• Supplied data

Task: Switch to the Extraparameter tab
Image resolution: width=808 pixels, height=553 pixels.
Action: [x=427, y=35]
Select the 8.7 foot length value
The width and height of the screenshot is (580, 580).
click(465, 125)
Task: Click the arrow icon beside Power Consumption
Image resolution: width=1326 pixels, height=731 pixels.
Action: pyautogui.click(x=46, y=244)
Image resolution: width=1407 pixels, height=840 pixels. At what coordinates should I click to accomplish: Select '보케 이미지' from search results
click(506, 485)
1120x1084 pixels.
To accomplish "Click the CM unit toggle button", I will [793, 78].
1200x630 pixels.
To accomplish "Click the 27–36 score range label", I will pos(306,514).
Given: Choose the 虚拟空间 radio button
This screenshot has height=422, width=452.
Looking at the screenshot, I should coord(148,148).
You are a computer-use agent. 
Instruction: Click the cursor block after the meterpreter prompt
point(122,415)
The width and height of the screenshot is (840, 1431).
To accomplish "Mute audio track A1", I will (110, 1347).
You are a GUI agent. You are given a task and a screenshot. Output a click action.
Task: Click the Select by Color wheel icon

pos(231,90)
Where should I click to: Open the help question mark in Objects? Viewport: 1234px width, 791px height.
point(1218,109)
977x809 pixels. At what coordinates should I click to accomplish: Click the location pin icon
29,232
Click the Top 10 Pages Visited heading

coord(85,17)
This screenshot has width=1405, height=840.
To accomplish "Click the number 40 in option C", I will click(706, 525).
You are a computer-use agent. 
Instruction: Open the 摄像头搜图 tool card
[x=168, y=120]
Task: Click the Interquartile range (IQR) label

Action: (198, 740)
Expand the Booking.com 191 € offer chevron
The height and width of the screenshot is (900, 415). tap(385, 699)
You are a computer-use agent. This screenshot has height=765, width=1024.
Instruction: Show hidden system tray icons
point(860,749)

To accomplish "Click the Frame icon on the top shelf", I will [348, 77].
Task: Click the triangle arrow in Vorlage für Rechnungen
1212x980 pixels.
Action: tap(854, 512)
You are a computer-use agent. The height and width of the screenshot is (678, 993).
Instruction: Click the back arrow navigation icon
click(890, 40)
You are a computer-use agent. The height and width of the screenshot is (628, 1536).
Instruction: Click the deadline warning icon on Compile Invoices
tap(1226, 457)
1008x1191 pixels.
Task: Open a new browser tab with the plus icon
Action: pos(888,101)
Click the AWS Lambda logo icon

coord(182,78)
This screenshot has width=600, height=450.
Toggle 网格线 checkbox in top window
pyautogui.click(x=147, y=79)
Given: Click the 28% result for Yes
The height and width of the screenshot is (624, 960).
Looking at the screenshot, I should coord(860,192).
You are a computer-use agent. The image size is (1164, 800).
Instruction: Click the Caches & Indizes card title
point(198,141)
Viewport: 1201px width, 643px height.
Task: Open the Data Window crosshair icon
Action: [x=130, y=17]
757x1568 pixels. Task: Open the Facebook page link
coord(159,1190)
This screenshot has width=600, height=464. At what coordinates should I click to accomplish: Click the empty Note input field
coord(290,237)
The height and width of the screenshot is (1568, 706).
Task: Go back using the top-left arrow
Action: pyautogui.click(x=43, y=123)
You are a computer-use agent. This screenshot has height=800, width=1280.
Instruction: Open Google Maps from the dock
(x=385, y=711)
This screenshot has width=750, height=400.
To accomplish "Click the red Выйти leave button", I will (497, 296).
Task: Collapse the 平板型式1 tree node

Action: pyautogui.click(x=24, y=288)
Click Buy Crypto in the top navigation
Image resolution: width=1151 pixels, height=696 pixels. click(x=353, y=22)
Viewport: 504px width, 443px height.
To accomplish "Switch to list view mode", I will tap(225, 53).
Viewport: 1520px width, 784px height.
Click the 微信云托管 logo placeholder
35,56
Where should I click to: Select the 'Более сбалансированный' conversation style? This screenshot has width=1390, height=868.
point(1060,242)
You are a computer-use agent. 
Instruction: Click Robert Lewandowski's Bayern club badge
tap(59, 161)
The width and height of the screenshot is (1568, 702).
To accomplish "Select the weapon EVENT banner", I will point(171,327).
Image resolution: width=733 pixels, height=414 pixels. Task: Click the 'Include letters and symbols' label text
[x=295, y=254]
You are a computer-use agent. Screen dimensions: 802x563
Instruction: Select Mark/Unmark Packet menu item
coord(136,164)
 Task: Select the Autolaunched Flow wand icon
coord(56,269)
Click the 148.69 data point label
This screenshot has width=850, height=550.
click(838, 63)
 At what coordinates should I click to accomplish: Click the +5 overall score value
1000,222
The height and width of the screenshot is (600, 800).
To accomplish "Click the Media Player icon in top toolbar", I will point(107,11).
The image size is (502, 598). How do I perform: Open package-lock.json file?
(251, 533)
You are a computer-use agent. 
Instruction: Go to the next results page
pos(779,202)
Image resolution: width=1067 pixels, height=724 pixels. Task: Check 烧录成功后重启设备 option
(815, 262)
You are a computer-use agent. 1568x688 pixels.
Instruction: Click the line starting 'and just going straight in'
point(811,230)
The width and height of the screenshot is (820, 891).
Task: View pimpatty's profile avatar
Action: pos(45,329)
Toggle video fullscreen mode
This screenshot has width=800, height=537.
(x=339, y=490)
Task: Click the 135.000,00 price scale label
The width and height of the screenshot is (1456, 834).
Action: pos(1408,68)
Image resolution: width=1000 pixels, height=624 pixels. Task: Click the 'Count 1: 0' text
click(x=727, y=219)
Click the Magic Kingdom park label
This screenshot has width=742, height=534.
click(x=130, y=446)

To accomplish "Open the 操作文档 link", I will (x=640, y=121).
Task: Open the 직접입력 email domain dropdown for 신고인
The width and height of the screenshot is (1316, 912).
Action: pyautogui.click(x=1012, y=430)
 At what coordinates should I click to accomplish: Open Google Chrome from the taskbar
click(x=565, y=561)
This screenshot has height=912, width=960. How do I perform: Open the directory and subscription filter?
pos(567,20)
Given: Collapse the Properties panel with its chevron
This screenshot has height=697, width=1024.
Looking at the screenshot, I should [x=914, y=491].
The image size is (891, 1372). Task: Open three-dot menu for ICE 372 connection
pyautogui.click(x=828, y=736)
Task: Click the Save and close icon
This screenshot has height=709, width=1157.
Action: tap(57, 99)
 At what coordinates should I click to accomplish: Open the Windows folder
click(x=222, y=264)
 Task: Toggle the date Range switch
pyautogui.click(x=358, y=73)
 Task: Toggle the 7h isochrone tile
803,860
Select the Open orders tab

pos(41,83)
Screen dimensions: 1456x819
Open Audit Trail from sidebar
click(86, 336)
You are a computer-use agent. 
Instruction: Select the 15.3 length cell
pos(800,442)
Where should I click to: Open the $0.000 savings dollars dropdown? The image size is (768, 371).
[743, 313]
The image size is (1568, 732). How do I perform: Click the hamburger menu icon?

• Exercise goal
Copy every item above verbatim, line for line, with no changes.

• Written solution
Task: Switch to the Extraparameter tab
Image resolution: width=808 pixels, height=553 pixels.
Action: [x=427, y=35]
Select the 8.7 foot length value
The width and height of the screenshot is (580, 580).
click(465, 125)
Task: Click the arrow icon beside Power Consumption
Image resolution: width=1326 pixels, height=731 pixels.
Action: pyautogui.click(x=46, y=244)
Image resolution: width=1407 pixels, height=840 pixels. At what coordinates should I click to accomplish: Select '보케 이미지' from search results
click(506, 485)
1120x1084 pixels.
To accomplish "Click the CM unit toggle button", I will [793, 78].
1200x630 pixels.
To accomplish "Click the 27–36 score range label", I will pos(306,514).
Given: Choose the 虚拟空间 radio button
This screenshot has height=422, width=452.
Looking at the screenshot, I should coord(148,148).
You are a computer-use agent. 
Instruction: Click the cursor block after the meterpreter prompt
point(122,415)
The width and height of the screenshot is (840, 1431).
To accomplish "Mute audio track A1", I will (110, 1347).
You are a GUI agent. You are given a task and a screenshot. Output a click action.
Task: Click the Select by Color wheel icon

pos(231,90)
Where should I click to: Open the help question mark in Objects? Viewport: 1234px width, 791px height.
point(1218,109)
977x809 pixels. At what coordinates should I click to accomplish: Click the location pin icon
29,232
Click the Top 10 Pages Visited heading

coord(85,17)
This screenshot has width=1405, height=840.
To accomplish "Click the number 40 in option C", I will click(706, 525).
You are a computer-use agent. 
Instruction: Open the 摄像头搜图 tool card
[x=168, y=120]
Task: Click the Interquartile range (IQR) label

Action: (198, 740)
Expand the Booking.com 191 € offer chevron
The height and width of the screenshot is (900, 415). tap(385, 699)
You are a computer-use agent. This screenshot has height=765, width=1024.
Instruction: Show hidden system tray icons
point(860,749)

To accomplish "Click the Frame icon on the top shelf", I will [348, 77].
Task: Click the triangle arrow in Vorlage für Rechnungen
1212x980 pixels.
Action: tap(854, 512)
You are a computer-use agent. The height and width of the screenshot is (678, 993).
Instruction: Click the back arrow navigation icon
click(890, 40)
You are a computer-use agent. The height and width of the screenshot is (628, 1536).
Instruction: Click the deadline warning icon on Compile Invoices
tap(1226, 457)
1008x1191 pixels.
Task: Open a new browser tab with the plus icon
Action: pos(888,101)
Click the AWS Lambda logo icon

coord(182,78)
This screenshot has width=600, height=450.
Toggle 网格线 checkbox in top window
pyautogui.click(x=147, y=79)
Given: Click the 28% result for Yes
The height and width of the screenshot is (624, 960).
Looking at the screenshot, I should coord(860,192).
You are a computer-use agent. The image size is (1164, 800).
Instruction: Click the Caches & Indizes card title
point(198,141)
Viewport: 1201px width, 643px height.
Task: Open the Data Window crosshair icon
Action: [x=130, y=17]
757x1568 pixels. Task: Open the Facebook page link
coord(159,1190)
This screenshot has width=600, height=464. At what coordinates should I click to accomplish: Click the empty Note input field
coord(290,237)
The height and width of the screenshot is (1568, 706).
Task: Go back using the top-left arrow
Action: pyautogui.click(x=43, y=123)
You are a computer-use agent. This screenshot has height=800, width=1280.
Instruction: Open Google Maps from the dock
(x=385, y=711)
This screenshot has width=750, height=400.
To accomplish "Click the red Выйти leave button", I will (497, 296).
Task: Collapse the 平板型式1 tree node

Action: pyautogui.click(x=24, y=288)
Click Buy Crypto in the top navigation
Image resolution: width=1151 pixels, height=696 pixels. click(x=353, y=22)
Viewport: 504px width, 443px height.
To accomplish "Switch to list view mode", I will tap(225, 53).
Viewport: 1520px width, 784px height.
Click the 微信云托管 logo placeholder
35,56
Where should I click to: Select the 'Более сбалансированный' conversation style? This screenshot has width=1390, height=868.
point(1060,242)
You are a computer-use agent. 
Instruction: Click Robert Lewandowski's Bayern club badge
tap(59, 161)
The width and height of the screenshot is (1568, 702).
To accomplish "Select the weapon EVENT banner", I will point(171,327).
Image resolution: width=733 pixels, height=414 pixels. Task: Click the 'Include letters and symbols' label text
[x=295, y=254]
You are a computer-use agent. Screen dimensions: 802x563
Instruction: Select Mark/Unmark Packet menu item
coord(136,164)
 Task: Select the Autolaunched Flow wand icon
coord(56,269)
Click the 148.69 data point label
This screenshot has width=850, height=550.
click(838, 63)
 At what coordinates should I click to accomplish: Click the +5 overall score value
1000,222
The height and width of the screenshot is (600, 800).
To accomplish "Click the Media Player icon in top toolbar", I will point(107,11).
The image size is (502, 598). How do I perform: Open package-lock.json file?
(251, 533)
You are a computer-use agent. 
Instruction: Go to the next results page
pos(779,202)
Image resolution: width=1067 pixels, height=724 pixels. Task: Check 烧录成功后重启设备 option
(815, 262)
You are a computer-use agent. 1568x688 pixels.
Instruction: Click the line starting 'and just going straight in'
point(811,230)
The width and height of the screenshot is (820, 891).
Task: View pimpatty's profile avatar
Action: pos(45,329)
Toggle video fullscreen mode
This screenshot has width=800, height=537.
(x=339, y=490)
Task: Click the 135.000,00 price scale label
The width and height of the screenshot is (1456, 834).
Action: pos(1408,68)
Image resolution: width=1000 pixels, height=624 pixels. Task: Click the 'Count 1: 0' text
click(x=727, y=219)
Click the Magic Kingdom park label
This screenshot has width=742, height=534.
click(x=130, y=446)

To accomplish "Open the 操作文档 link", I will (x=640, y=121).
Task: Open the 직접입력 email domain dropdown for 신고인
The width and height of the screenshot is (1316, 912).
Action: pyautogui.click(x=1012, y=430)
 At what coordinates should I click to accomplish: Open Google Chrome from the taskbar
click(x=565, y=561)
This screenshot has height=912, width=960. How do I perform: Open the directory and subscription filter?
pos(567,20)
Given: Collapse the Properties panel with its chevron
This screenshot has height=697, width=1024.
Looking at the screenshot, I should [x=914, y=491].
The image size is (891, 1372). Task: Open three-dot menu for ICE 372 connection
pyautogui.click(x=828, y=736)
Task: Click the Save and close icon
This screenshot has height=709, width=1157.
Action: tap(57, 99)
 At what coordinates should I click to accomplish: Open the Windows folder
click(x=222, y=264)
 Task: Toggle the date Range switch
pyautogui.click(x=358, y=73)
 Task: Toggle the 7h isochrone tile
803,860
Select the Open orders tab

pos(41,83)
Screen dimensions: 1456x819
Open Audit Trail from sidebar
click(86, 336)
You are a computer-use agent. 
Instruction: Select the 15.3 length cell
pos(800,442)
Where should I click to: Open the $0.000 savings dollars dropdown? The image size is (768, 371).
[743, 313]
The image size is (1568, 732). How do I perform: Click the hamburger menu icon?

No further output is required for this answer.